In the exhibition For Ever and Forever When I Move—its title quoting a line from Alfred, Lord Tennyson that evokes the movement of materials, forms, and knowledge across territorial boundaries and historical epochs—Enya Burger and Teresa Linhard present works in distinctly different formats. Employing contrasting material approaches, the two graduates of the Kunstakademie Düsseldorf reach back across centuries to explore motifs, narratives, and theories that move between fact and fiction, mythology and science. Their work opens up spaces of in-betweenness, offering images that prompt critical reflection on our Eurocentric inheritance and its contradictions.

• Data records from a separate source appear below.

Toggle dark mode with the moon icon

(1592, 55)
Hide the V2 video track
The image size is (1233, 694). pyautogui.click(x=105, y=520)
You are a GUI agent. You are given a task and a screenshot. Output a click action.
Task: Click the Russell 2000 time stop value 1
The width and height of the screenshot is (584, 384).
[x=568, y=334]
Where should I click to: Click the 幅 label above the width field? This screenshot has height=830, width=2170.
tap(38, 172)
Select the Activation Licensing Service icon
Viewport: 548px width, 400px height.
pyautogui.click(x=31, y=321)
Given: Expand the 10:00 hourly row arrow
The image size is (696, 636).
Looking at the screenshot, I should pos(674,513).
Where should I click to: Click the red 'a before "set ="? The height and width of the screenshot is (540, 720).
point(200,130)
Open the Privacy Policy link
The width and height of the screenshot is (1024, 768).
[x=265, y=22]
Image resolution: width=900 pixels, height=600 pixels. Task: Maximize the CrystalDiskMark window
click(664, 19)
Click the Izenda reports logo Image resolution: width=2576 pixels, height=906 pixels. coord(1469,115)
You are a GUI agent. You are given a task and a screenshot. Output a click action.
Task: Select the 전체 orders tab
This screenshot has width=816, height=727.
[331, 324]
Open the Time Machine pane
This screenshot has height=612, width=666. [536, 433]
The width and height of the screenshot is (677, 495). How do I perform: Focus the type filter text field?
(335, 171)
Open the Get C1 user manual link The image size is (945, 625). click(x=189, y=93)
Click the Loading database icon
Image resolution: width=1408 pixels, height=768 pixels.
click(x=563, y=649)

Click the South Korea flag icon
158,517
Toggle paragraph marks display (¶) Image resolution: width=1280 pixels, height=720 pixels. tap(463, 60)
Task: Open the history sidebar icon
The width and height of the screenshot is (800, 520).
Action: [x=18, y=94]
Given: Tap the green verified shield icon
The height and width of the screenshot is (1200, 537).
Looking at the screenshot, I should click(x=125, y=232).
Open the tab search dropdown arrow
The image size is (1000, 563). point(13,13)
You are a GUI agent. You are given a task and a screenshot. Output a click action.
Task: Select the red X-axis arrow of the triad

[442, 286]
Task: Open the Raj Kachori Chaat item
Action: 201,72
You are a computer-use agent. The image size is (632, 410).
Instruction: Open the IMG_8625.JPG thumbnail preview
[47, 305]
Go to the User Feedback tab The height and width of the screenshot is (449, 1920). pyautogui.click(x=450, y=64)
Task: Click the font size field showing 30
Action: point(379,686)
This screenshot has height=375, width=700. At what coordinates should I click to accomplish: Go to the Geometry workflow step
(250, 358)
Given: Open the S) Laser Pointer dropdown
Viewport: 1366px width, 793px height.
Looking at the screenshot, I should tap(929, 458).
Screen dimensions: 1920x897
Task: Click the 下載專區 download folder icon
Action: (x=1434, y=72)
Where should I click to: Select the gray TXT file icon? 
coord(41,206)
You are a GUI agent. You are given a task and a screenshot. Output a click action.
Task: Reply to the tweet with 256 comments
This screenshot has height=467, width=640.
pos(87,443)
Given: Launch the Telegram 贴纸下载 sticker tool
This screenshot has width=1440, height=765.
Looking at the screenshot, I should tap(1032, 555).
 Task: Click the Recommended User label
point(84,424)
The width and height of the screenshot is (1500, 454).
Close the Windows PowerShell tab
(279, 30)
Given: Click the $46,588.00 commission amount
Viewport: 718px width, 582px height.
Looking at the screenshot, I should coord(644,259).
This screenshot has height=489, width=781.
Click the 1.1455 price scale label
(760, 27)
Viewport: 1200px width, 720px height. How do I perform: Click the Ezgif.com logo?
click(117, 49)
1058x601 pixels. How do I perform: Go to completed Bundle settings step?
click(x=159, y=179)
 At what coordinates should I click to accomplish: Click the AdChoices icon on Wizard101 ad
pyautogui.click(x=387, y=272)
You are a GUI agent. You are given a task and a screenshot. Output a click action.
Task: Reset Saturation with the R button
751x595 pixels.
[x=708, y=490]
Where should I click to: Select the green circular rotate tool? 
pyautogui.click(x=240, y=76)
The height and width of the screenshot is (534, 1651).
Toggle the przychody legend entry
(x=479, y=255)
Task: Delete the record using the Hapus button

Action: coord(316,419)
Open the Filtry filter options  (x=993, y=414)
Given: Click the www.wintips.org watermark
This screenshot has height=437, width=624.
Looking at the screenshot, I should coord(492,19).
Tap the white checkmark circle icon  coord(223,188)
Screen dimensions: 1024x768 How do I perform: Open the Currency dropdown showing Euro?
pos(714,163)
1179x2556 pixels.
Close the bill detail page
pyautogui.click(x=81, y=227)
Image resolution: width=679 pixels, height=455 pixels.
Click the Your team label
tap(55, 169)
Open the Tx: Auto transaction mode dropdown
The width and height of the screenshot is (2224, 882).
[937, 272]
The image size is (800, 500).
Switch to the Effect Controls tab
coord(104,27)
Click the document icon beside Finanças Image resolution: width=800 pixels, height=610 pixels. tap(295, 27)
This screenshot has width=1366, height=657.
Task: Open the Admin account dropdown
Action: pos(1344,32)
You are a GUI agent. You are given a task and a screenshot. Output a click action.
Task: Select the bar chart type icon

Teresa Linhard works with artisanal techniques rooted in textile processes. Her paintings on wood, for example, are produced using methods derived from batik. In her research, she engages with European chinoiserie and its counterpart, the eighteenth-century Chinese concept of “Europerie.” The early phases of the Enlightenment and globalization mark a brief moment in European history in which medieval, partly mythical worldviews overlapped with an emerging “scientific” mode of thinking. Europe’s fascination with China gave rise to a distinct formal language — chinoiserie — that was shaped less by the realities of China at the time than by European projections and desires. Certain motifs can be traced back to woodblock prints from Chinese popular art. Conversely, China remained largely unaffected by contact with European merchants and missionaries; only a few Western compositional principles, such as linear perspective, found their way into Chinese modes of representation. Drawing on Byung-Chul Han’s essay Shanzhai: Deconstruction in Chinese, Linhard approaches the subject through the careful copying of historical sources, bringing these two perspectives into a contemporary dialogue and demonstrating that narratives always also articulate the desires and imaginaries of the cultures that produce them.